_PASSAGE_
The one popular website I do not recommend is Freelancer.com.
Freelancer has been around for a long, long time and it is the ultimate choice for people who are looking for writing and other freelance gigs.
The problem with Freelancer.com is that just about everyone is on it.
You will face a ton of competition from people who are willing to work for virtually no payment. Very often, there will be 50 or even more applications for a lucrative job. Because you have no experience and no ratings on your profile, chances are that your application will get lost in the clutter.
When looking for jobs, don’t be afraid to test out new opportunities, as well.
Work on Monetizing Your Content in Other Ways!
While you’re applying for freelance writing jobs and learning how to become a freelance writer, you should definitely try monetizing your content in alternative ways.
There are many possibilities for earning an income with your blog. Affiliate marketing, display advertising and contextual advertising are just a few of the options you may want to test out. While some of these aren’t going to result in massive income, you can still earn a bit of cash through the monetization of your portfolio.
Don’t be afraid to try selling an ebook, as well. You can join Amazon’s Kindle Direct Program or you can sell on Clickbank (or even directly through your own website).
The more you work on expanding your online presence and seeking monetization opportunities, the more experience you’ll gain. Ultimately, the knowledge you acquire this way will make it so much easier for you to attract clients through solid pitches in the future.
Final Tip: Work on Developing Long-Lasting Relationships with Customers
If you want to know how to become a freelancer, I’d tell you one simple thing – work you’re a** off and put a lot of emphasis on customer service quality.

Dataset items
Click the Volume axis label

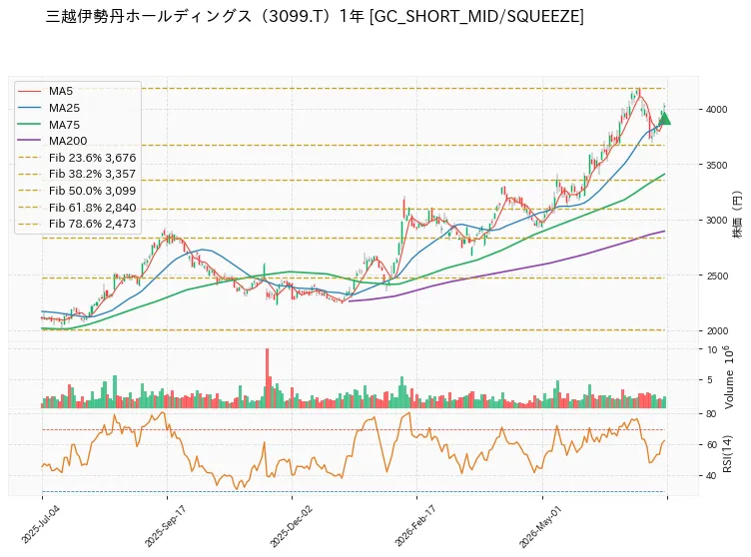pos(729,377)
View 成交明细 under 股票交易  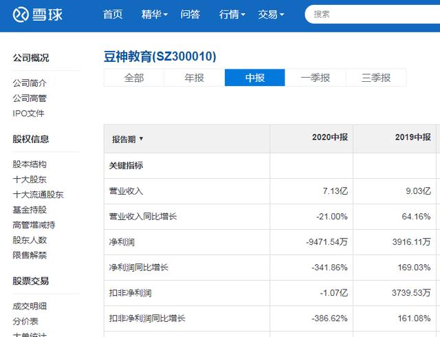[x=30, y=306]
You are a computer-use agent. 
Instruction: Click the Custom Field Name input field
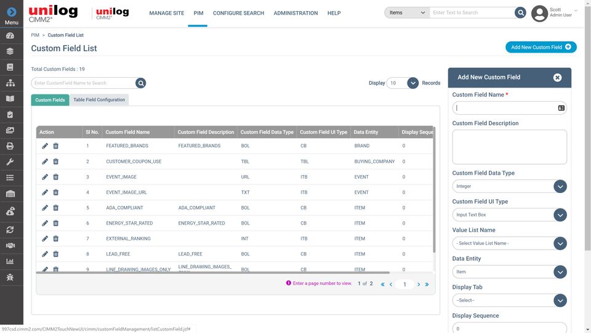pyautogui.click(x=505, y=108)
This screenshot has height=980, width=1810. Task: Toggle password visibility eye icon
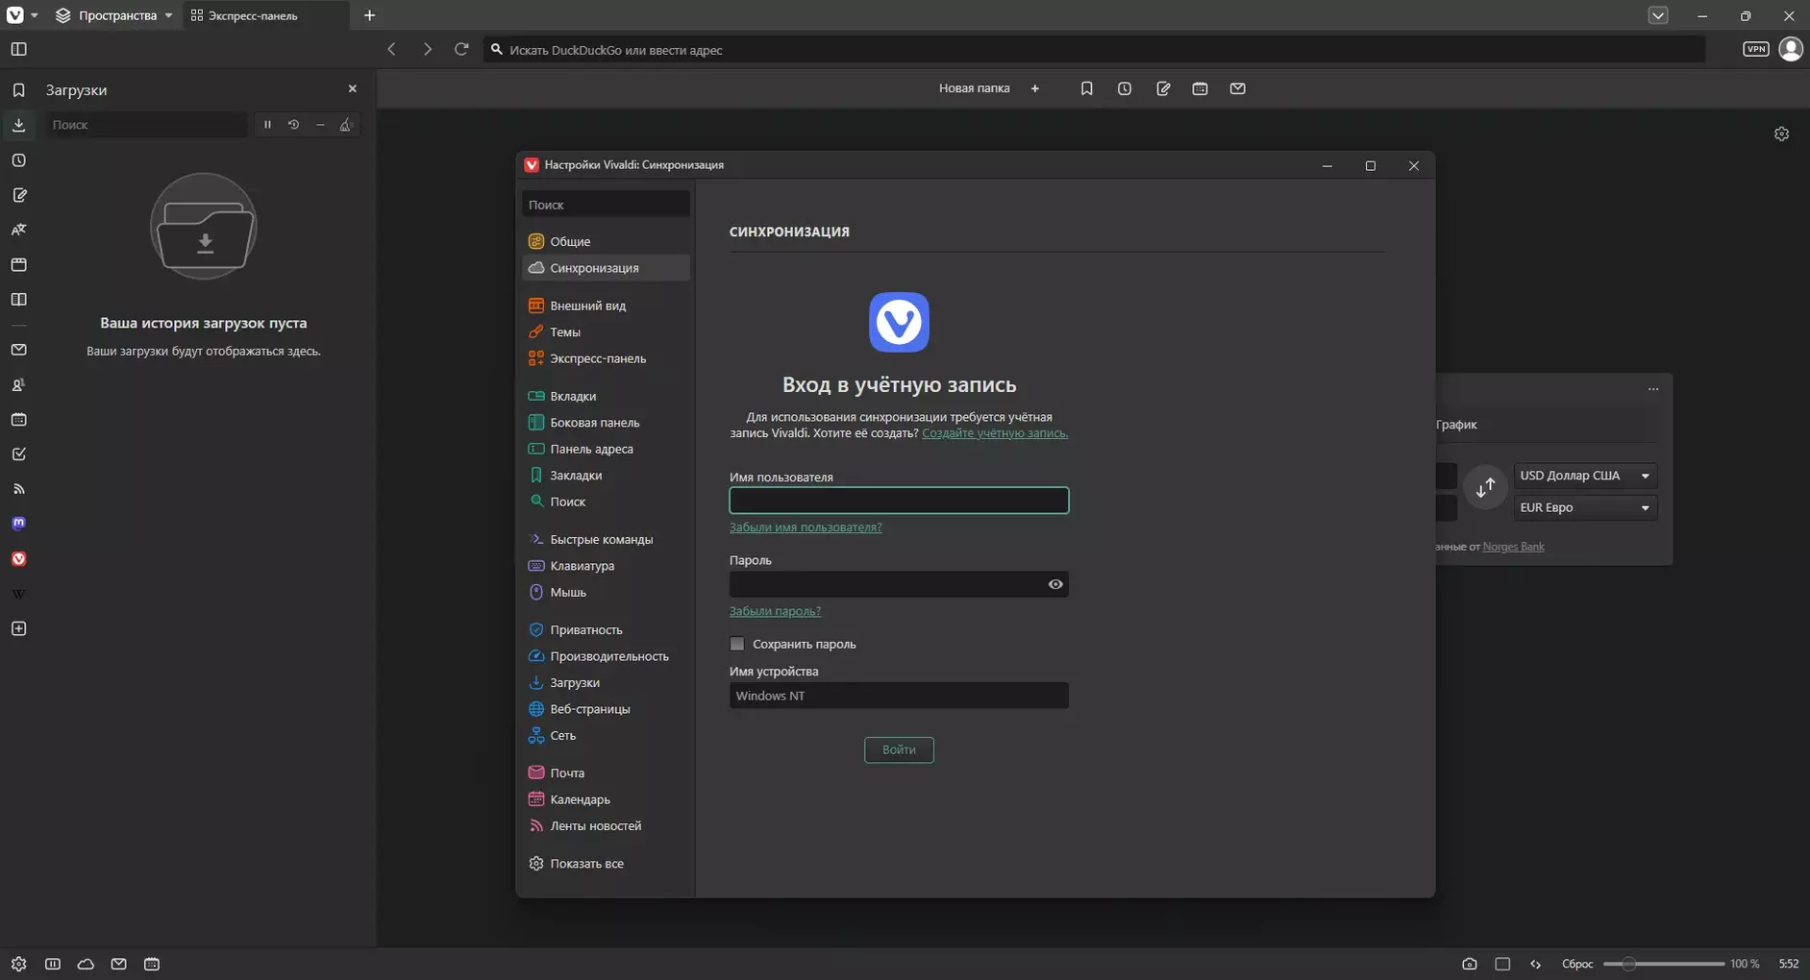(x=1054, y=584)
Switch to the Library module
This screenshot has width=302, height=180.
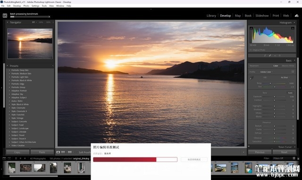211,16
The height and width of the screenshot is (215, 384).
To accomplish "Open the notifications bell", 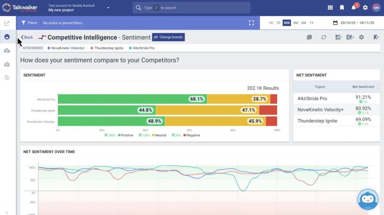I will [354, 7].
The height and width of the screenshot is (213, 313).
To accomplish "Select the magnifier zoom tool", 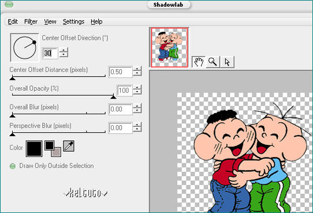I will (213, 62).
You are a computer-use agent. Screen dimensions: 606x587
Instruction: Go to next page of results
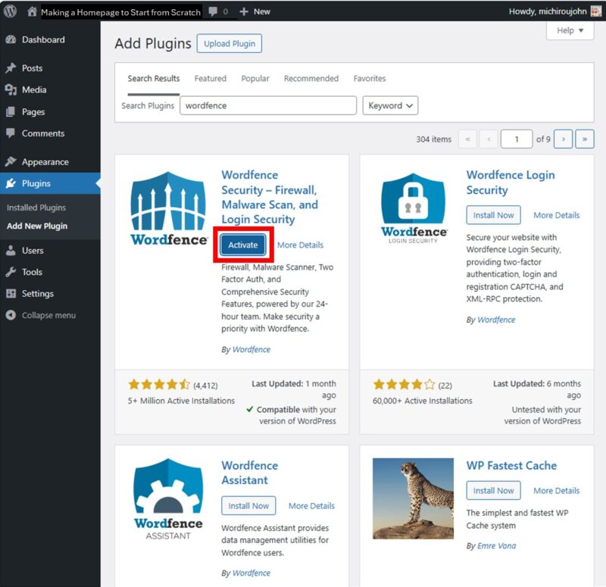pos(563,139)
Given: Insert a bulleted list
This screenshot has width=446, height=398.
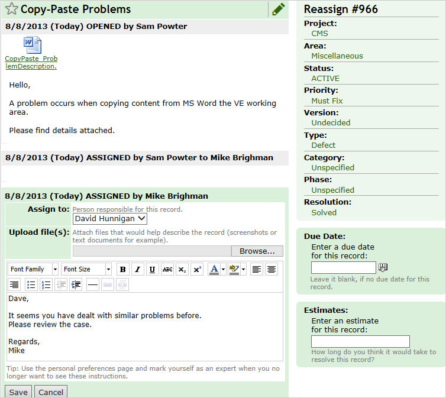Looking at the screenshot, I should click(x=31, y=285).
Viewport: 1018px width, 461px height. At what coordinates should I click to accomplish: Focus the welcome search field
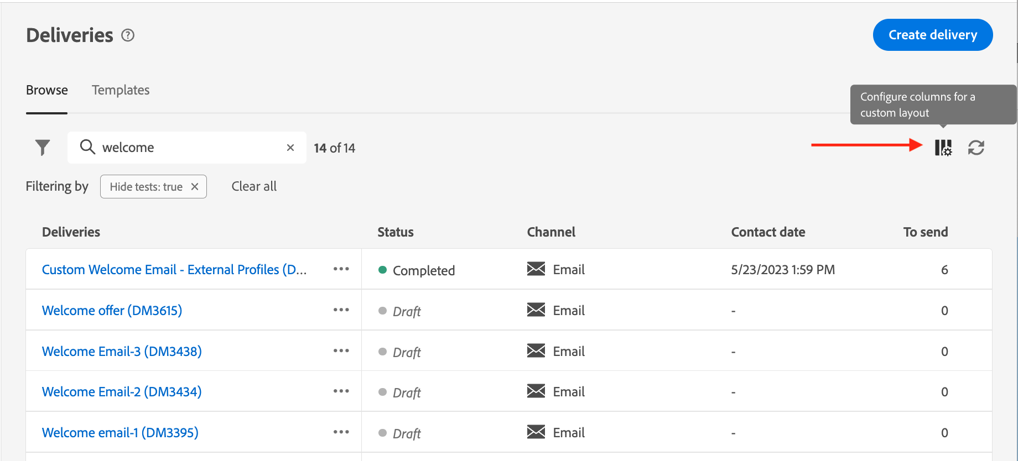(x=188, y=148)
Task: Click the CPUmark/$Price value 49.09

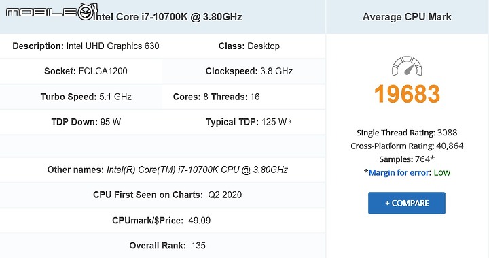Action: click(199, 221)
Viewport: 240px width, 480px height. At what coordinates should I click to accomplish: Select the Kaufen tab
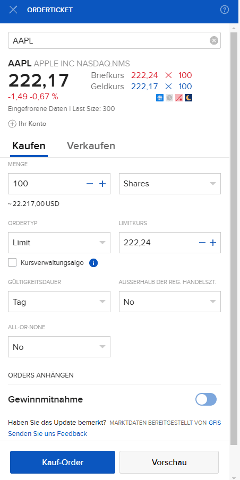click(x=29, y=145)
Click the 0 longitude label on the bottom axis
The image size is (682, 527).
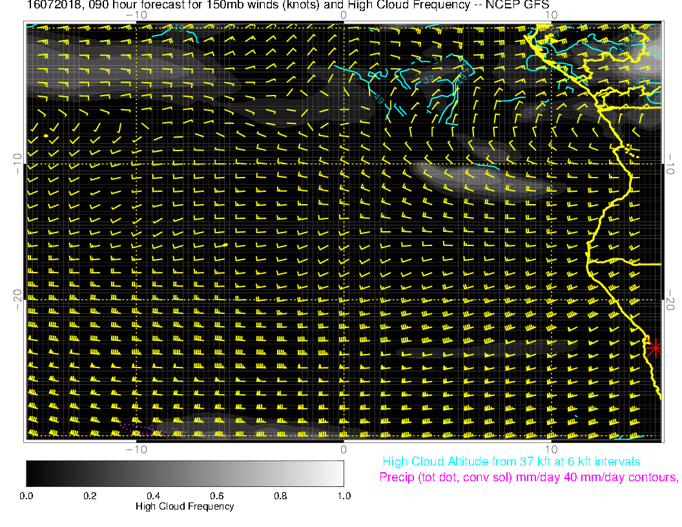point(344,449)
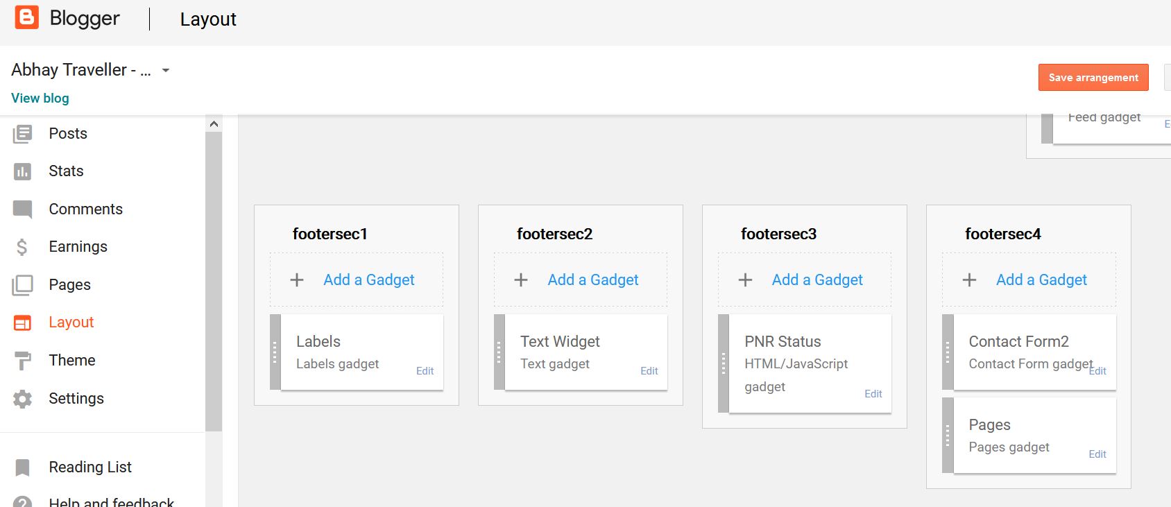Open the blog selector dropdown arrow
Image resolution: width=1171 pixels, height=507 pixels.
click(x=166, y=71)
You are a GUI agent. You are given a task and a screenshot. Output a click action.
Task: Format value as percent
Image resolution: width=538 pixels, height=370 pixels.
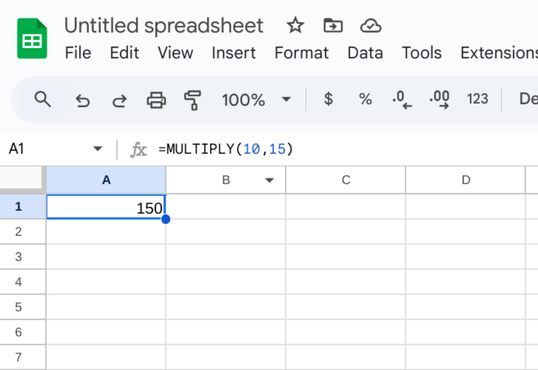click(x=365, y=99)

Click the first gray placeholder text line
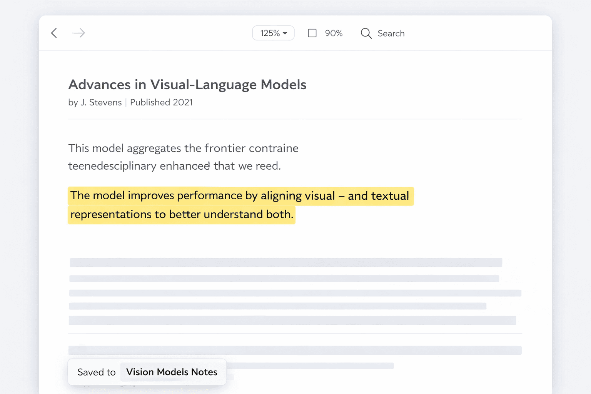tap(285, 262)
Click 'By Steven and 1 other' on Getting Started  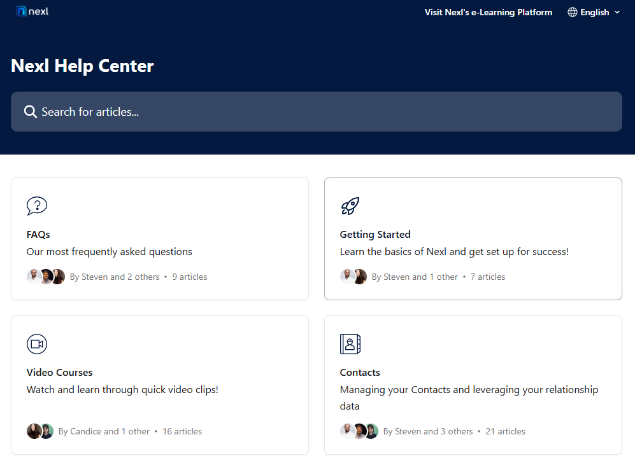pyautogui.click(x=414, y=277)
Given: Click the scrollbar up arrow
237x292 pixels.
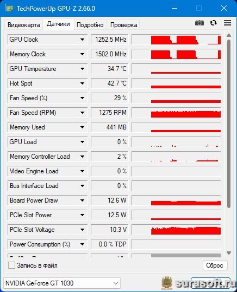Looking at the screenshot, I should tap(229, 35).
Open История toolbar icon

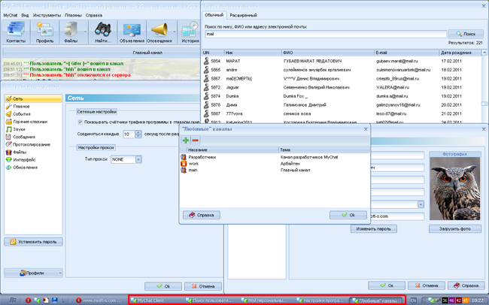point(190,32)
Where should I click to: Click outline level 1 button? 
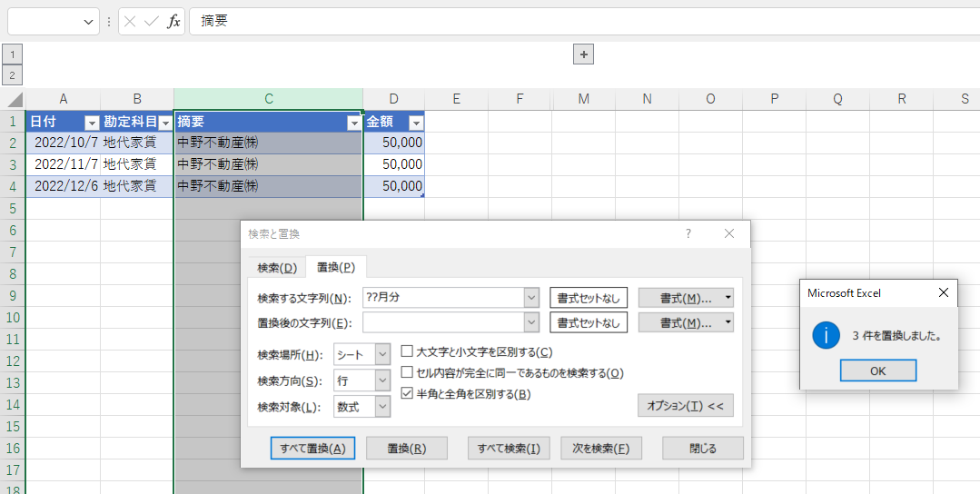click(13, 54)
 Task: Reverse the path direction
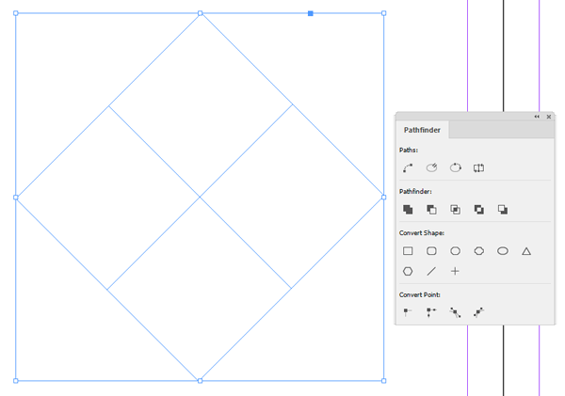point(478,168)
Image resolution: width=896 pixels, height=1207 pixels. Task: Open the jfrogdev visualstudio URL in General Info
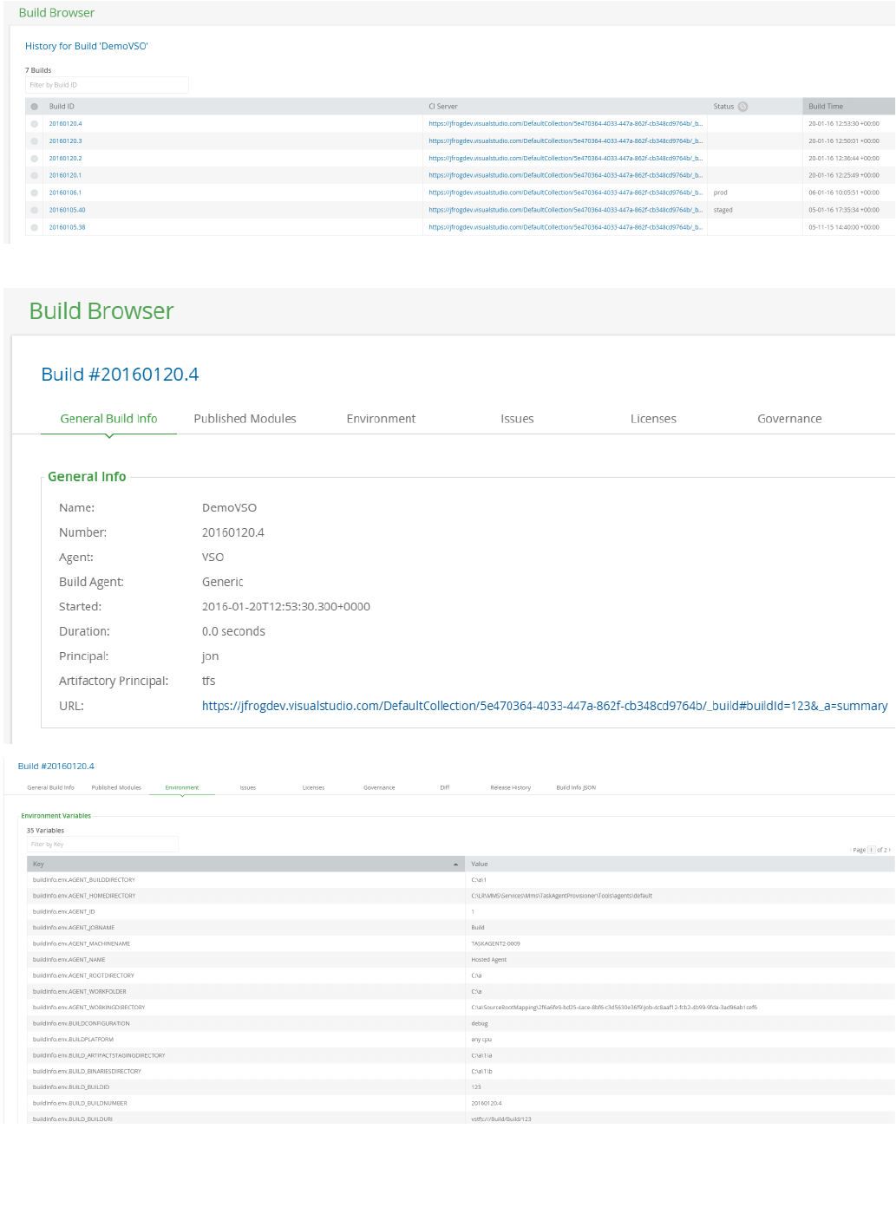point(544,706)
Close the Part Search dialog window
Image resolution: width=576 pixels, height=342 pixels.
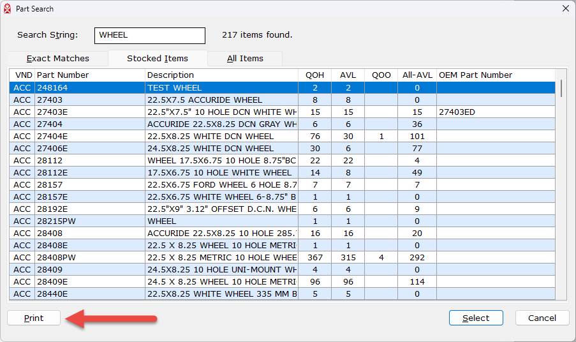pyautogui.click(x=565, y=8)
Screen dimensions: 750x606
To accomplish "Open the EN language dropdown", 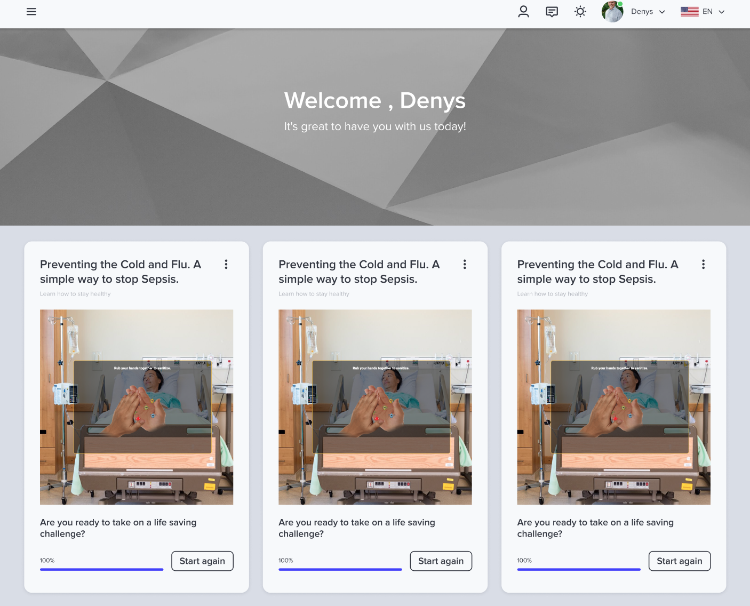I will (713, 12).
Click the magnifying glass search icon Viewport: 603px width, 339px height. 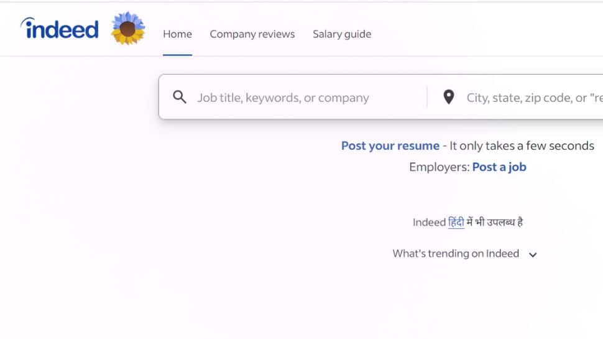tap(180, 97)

_STUDY QUESTIONS_
1/ List the options for earning an income with a blog that the passage on freelance writing names in the sentence beginning "Affiliate marketing".
2/ Continue the passage on becoming a freelance writer, picking up after its final sentence.
None of the material is needed for this work.

_EXERCISE RESULTS_
1/ Affiliate marketing, display advertising, contextual advertising

2/
Sooner or later, you will find freelance writing gigs that are ideally suited to your knowledge and experience. You will get hired and earn some cash. This, however, doesn’t end your relationship with the client.
A solid freelance writing career, just like any other business, is predominantly based on repeat customers.
Working with people who already know you and trust you is much easier than attempting to attract new clients.
Every single email you send, every Skype call should be seen as an investment in the future of your freelance writing career.
Get to know your clients better. Who are they? What’s their business all about? What are they trying to accomplish? Based on this information, you can offer personalized services and a little bit extra on top of their requirements.
Through the years, I’ve maintained solid relationships with multiple clients and they’ve referred business partners, acquaintances and friends to me. There’s no greater satisfaction than finding out that someone on the other end of the world that you’ve never met is willing to recommend you.
Be patient, be proactive, keep on working and growing your portfolio. Focus on quality interactions and pitch hard. Using all possible channels and committing yourself to expanding your writing skills will help you set up a freelance career.